The Administration recently forwarded to the Congress a supplemental
request for FY 1998 that would provide $6 million for HIPAA-related
insurance reform activity, including 65 full-time- equivalent staff
positions. This request would allow us to begin to address the
responsibilities resulting from direct federal enforcement in the five
States mentioned above. To the extent that Federal enforcement extends
beyond these States, we will again have to examine our resource needs.
In addition to resources, we believe that there is a need to examine the
tools available to HCFA in the case of federal enforcement. Under current
law, the only enforcement tool available to the agency is civil monetary
penalties. While CMPs may have been adequate given the assumption that
direct Federal regulation would not occur, the reality of direct Federal
regulation in at least five States may require that HCFA have the range of
tools utilized by state insurance agencies.
One final area that may merit re-examination is the issue of state
reporting. While HCFA is responsible for direct enforcement in States that
are not effectively enforcing the statute, there is no mechanism by which
states are to provide us with the information required to make this
assessment. As indicated by GAO, we have to rely on "information provided
voluntarily by states, surveys performed by others and anecdotal reports"

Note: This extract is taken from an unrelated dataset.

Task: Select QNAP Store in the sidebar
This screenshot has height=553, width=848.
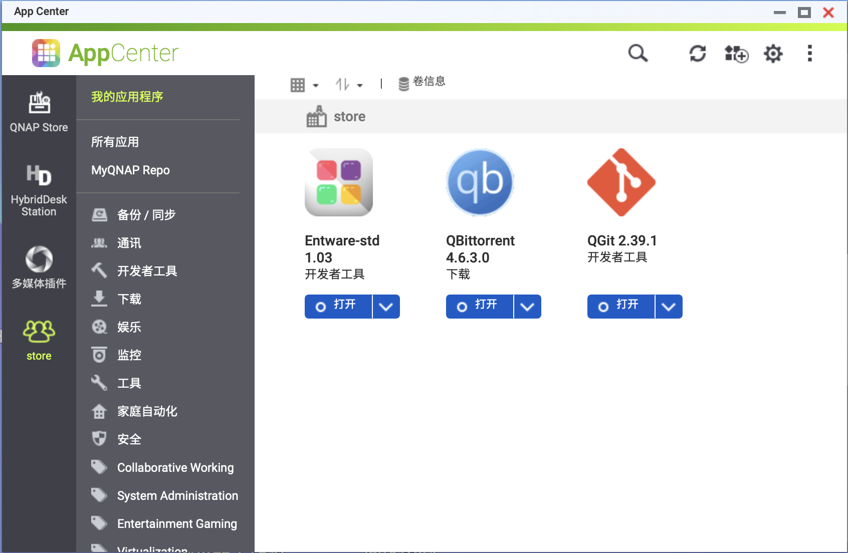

to determine the status of individual states. While this is a difficult and
sensitive area, we believe that accurate and timely information from States
is a key ingredient to assuring that the promise of HIPAA is fulfilled.
CONCLUSION
The promise of HIPAA will not be fulfilled without tough but fair
enforcement. The bulletin that we issued this week regarding agent
commissions and processing delays provided guidance to States to support
their effective enforcement. In the States where there is direct Federal
enforcement, the bulletin serves as a warning to issuers who may be
attempting to circumvent the law.
While we fully agree with GAO that a "comprehensive determination of
HIPAA's impact remains years off ", we believe that it is clear that the
issue of resources for Federal enforcement needs to be addressed
immediately. Many challenges lie ahead both for the states and for HCFA and
the other Departments. HCFA and the other Departments will continue to
consult with the staff from the Committee and with representatives from
States, employers, insurance companies, and consumer groups as we complete
implementation of this landmark legislation and move forward with
enforcement activities.
I would be happy to answer any questions you might have.